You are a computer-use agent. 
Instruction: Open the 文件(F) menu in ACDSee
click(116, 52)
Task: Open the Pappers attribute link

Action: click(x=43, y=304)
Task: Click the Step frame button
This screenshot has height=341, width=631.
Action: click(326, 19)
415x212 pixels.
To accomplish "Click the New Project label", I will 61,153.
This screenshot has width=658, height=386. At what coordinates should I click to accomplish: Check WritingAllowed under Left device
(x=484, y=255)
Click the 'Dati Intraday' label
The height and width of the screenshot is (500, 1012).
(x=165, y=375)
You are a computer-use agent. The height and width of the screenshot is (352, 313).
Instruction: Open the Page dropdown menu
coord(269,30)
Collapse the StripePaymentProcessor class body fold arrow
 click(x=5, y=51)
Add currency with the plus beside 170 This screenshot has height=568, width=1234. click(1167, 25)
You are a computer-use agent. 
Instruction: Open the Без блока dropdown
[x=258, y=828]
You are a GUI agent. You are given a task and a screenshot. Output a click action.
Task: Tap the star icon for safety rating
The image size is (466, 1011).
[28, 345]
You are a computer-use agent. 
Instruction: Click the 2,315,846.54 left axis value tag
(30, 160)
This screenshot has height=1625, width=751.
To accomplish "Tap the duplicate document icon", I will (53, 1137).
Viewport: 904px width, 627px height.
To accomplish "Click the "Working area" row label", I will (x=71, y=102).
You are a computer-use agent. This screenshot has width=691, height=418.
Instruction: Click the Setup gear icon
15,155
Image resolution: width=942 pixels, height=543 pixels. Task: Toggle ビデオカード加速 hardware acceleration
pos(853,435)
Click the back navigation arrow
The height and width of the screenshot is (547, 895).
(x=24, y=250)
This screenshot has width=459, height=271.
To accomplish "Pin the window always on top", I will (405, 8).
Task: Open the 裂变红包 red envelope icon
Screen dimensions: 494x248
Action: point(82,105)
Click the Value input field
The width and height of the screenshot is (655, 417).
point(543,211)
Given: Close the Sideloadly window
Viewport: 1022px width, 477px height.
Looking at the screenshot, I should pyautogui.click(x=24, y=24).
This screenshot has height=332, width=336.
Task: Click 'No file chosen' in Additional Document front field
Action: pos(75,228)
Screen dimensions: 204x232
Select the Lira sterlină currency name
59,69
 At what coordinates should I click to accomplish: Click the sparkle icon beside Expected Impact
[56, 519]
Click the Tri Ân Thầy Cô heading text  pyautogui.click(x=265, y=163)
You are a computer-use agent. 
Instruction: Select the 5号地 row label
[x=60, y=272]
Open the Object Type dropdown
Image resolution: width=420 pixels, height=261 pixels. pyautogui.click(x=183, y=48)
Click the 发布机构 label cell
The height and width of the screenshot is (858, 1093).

# Required work:
What you return must match the listing exactly, with nothing missing.

# Finished task:
You are a computer-use agent. 
Instruction: Open the 文件(F) menu in ACDSee
click(116, 52)
Task: Open the Pappers attribute link

Action: click(x=43, y=304)
Task: Click the Step frame button
This screenshot has height=341, width=631.
Action: click(326, 19)
415x212 pixels.
To accomplish "Click the New Project label", I will 61,153.
This screenshot has width=658, height=386. At what coordinates should I click to accomplish: Check WritingAllowed under Left device
(x=484, y=255)
Click the 'Dati Intraday' label
The height and width of the screenshot is (500, 1012).
(x=165, y=375)
You are a computer-use agent. The height and width of the screenshot is (352, 313).
Instruction: Open the Page dropdown menu
coord(269,30)
Collapse the StripePaymentProcessor class body fold arrow
 click(x=5, y=51)
Add currency with the plus beside 170 This screenshot has height=568, width=1234. click(1167, 25)
You are a computer-use agent. 
Instruction: Open the Без блока dropdown
[x=258, y=828]
You are a GUI agent. You are given a task and a screenshot. Output a click action.
Task: Tap the star icon for safety rating
The image size is (466, 1011).
[28, 345]
You are a computer-use agent. 
Instruction: Click the 2,315,846.54 left axis value tag
(30, 160)
This screenshot has height=1625, width=751.
To accomplish "Tap the duplicate document icon", I will (53, 1137).
Viewport: 904px width, 627px height.
To accomplish "Click the "Working area" row label", I will (x=71, y=102).
You are a computer-use agent. This screenshot has width=691, height=418.
Instruction: Click the Setup gear icon
15,155
Image resolution: width=942 pixels, height=543 pixels. Task: Toggle ビデオカード加速 hardware acceleration
pos(853,435)
Click the back navigation arrow
The height and width of the screenshot is (547, 895).
(x=24, y=250)
This screenshot has width=459, height=271.
To accomplish "Pin the window always on top", I will (405, 8).
Task: Open the 裂变红包 red envelope icon
Screen dimensions: 494x248
Action: point(82,105)
Click the Value input field
The width and height of the screenshot is (655, 417).
point(543,211)
Given: Close the Sideloadly window
Viewport: 1022px width, 477px height.
Looking at the screenshot, I should pyautogui.click(x=24, y=24).
This screenshot has height=332, width=336.
Task: Click 'No file chosen' in Additional Document front field
Action: pos(75,228)
Screen dimensions: 204x232
Select the Lira sterlină currency name
59,69
 At what coordinates should I click to accomplish: Click the sparkle icon beside Expected Impact
[56, 519]
Click the Tri Ân Thầy Cô heading text  pyautogui.click(x=265, y=163)
You are a computer-use agent. 
Instruction: Select the 5号地 row label
[x=60, y=272]
Open the Object Type dropdown
Image resolution: width=420 pixels, height=261 pixels. pyautogui.click(x=183, y=48)
Click the 发布机构 label cell
The height and width of the screenshot is (858, 1093).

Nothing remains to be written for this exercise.